Tens of thousands of American troopers passed through Daley Barracks in Bad Kissingen from 1952 thru 1992.  It existed as a place name on orders, an APO number and finally a physical location as the TMP shuttle van, military bus or German taxi swung through the town, climbed the hill on to Ring Strasse and then made the turn at the gate.  The first impression for arriving troops, the Daley Barracks gate sign and then the Frontier Movie theater.  I guess I’ve arrived … wonder what’s playing at the movies?

Soldiers, young men who thrive in the present, seldom consider the distant past and I think I speak for many - I seldom gave thought to who Daley was or how his name came to that arched sign.  I have a faint memory of one of the few times I went to the Offices of the Post Commander located over the 2 - 41 FA mess hall.  On the wall was a oil portrait of a soldier in WW II uniform;  I asked the secretary about the painting and she simply replied, “That is Daley“.

So who was this soldier and how did his name come to occupy the sign at the Main Gate? Decades after departure, you may not be able to recall the names of all the men in your platoon or section, stumble over the details of the chain of command and draw a blank as to the Supply Sergeant - but that place name, Daley Barracks - always is recalled.  Let me introduce you to the man you never met. 

Tech 5 William T. Daley

In early April 1945, the US 14th Armored Division, operating just to the west of the 3rd Infantry Division, briefly passed through Bad Kissingen and then continued north moving parallel to what we recall as Highway 19. On 9 April, the division CP was located at Unsleben, the first small town just north or where our border camp would be located a few years later. There had been a brief but sharp fight by Wollbach.

With the 94th Cavalry Reconnaissance Squadron running fast in front, the division continued to just southwest of Meiningen and then turned hard right. Rather than attempt to meet the Russians, the 14th Armor would now thrust east by southeast against where planners believed the Germans would make a final stand.

The Cav squadron leading, on the 14th of April, the division was in the vicinity of Bayreuth. The following day, a Headquarters Troop transportation section leader and truck driver, Tech 5 William T. Daley would win the Distinguished Service Cross, lose his life and lend his name to US Army history as remembered at Daley Barracks.

Tech 5 William T. Daley and the fight at Creussen on 15 April 1945

The 14th Armored Division around Bayreuth, the 94th Cavalry Recon Squadron pushed south along the Bayreuth - Nurnberg Autobahn and through adjacent towns and villages. There had been little major opposition from the German forces but seemingly everyday, there was an ambush and casualties were taken. Often, the cavalry troops fought running battles; attached to the squadron were least two platoons of tanks as well as a few armored anti tank guns, usually enough to carry the attack. The squadron moved forward, POW’s and wounded troopers evacuated to the rear.

Squadron Commander, Major George W. England Jr., began to wonder if his units had raced too far forward to be supported by the division. With one Troop over 30 kilometers south of Bayreuth by the town of Pegnitz and two other Troops in the towns of Creussen and Trockau, about 20 kilometers away from the city, it was not an ideal position to defend. When a lone German scout plane passed back and forth over the area, Major England acted to consolidate his forces near the small town of Creussen. He also informed his higher command, Combat Command" R" that he sensed a possible attack and requested reinforcements. It was sunset on April 14 and they began to hear tanks in the woods.

◆ Given data
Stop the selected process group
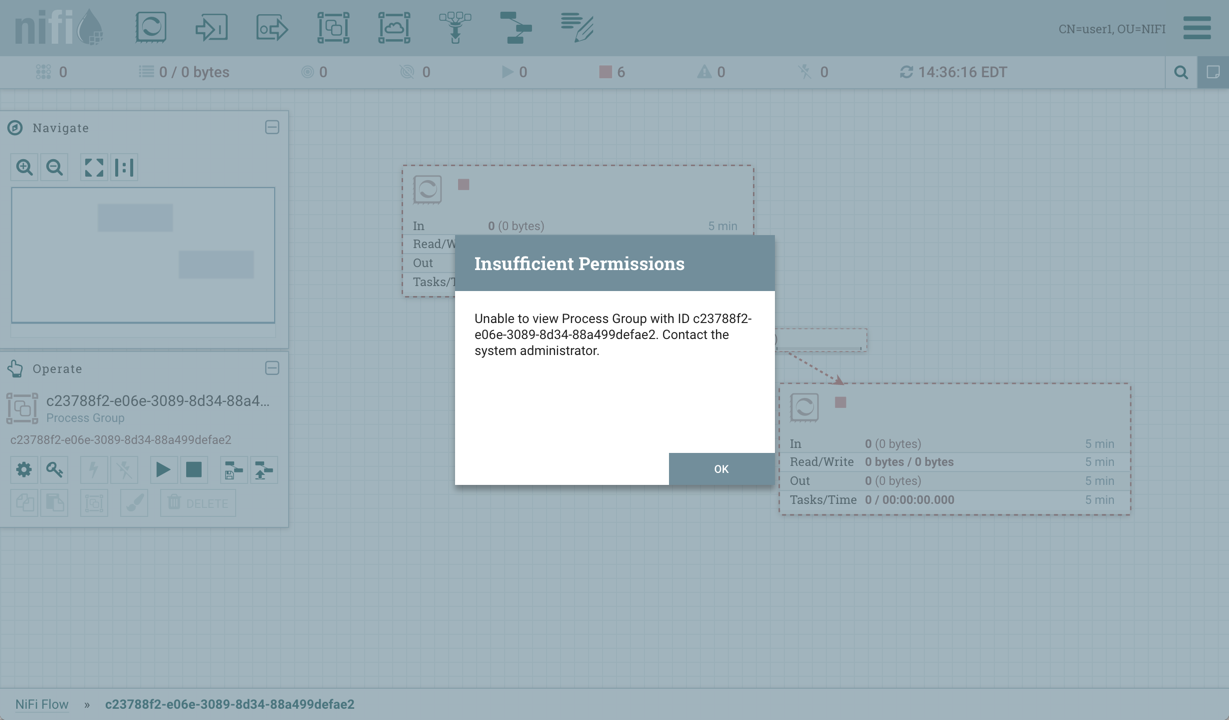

◆ Jobs
(1) From the Daley Barracks text, quote the passage starting with "In early April" and going on through "fight by Wollbach.".
(2) In the Daley Barracks text, who was the Squadron Commander of the 94th Cavalry Reconnaissance Squadron?
(3) Carry on the Daley Barracks text from the point where it stops.
The material has no connection to the Daley Barracks text.

◆ The responses
(1)
In early April 1945, the US 14th Armored Division, operating just to the west of the 3rd Infantry Division, briefly passed through Bad Kissingen and then continued north moving parallel to what we recall as Highway 19. On 9 April, the division CP was located at Unsleben, the first small town just north or where our border camp would be located a few years later. There had been a brief but sharp fight by Wollbach.

(2) Major George W. England Jr.

(3)
Gruppe Grafenwoehr was an ad hoc unit formed from training cadre, available tanks, half tracks and light artillery found in the large training area. With thirty five tanks and over two battalions of infantry, the unit, although fast composed, was still a potent combat force and for one final time, a German unit would go on the attack to try and clear American forces from the area south of Bayreuth. The final objective was to fight into the city and continue to engage the 14th Armor Division. Their attack on 15 April was the last coordinated Wehrmacht offensive action above battalion level mounted in southern Germany. Attacking out of Grafenwoehr on several different routes they soon closed on the 94th Cav at Creussen.

Major England and his Troop commanders realized this would be a fight and they had one surprise. The town of Creussen, although little more than a village, had a small arms factory staffed with slave laborers from conquered Eastern countries. Although the weapons were of suspect quality, the newly freed workers were more that willing to help out in the battle and as the sun rose on 15 April, the scouts could hear the approaching German tanks.

From the 14th Armored Division History:

"By 1030 in the morning, enemy tanks and infantry had surrounded Creussen on three sides, south, east and north"

"E Troop had gone into firing positions in the hills just northwest of the town, and E Troop‘s assault guns were caught in the crossfire of five German tanks. E Troop knocked out three attackers, lost an M 7, an M 8 and a half track and finally managed to pull back into Creussen."

"HHT Commander, the Squadron S-4 and Squadron Liaison officer were captured near Gottsfeld (one of those roads that had been open only an hour before, but the Germans had cut it off), and all but the Liaison officer escaped later."

"Two of the squadron gas trucks were knocked out in that same area and the drivers killed"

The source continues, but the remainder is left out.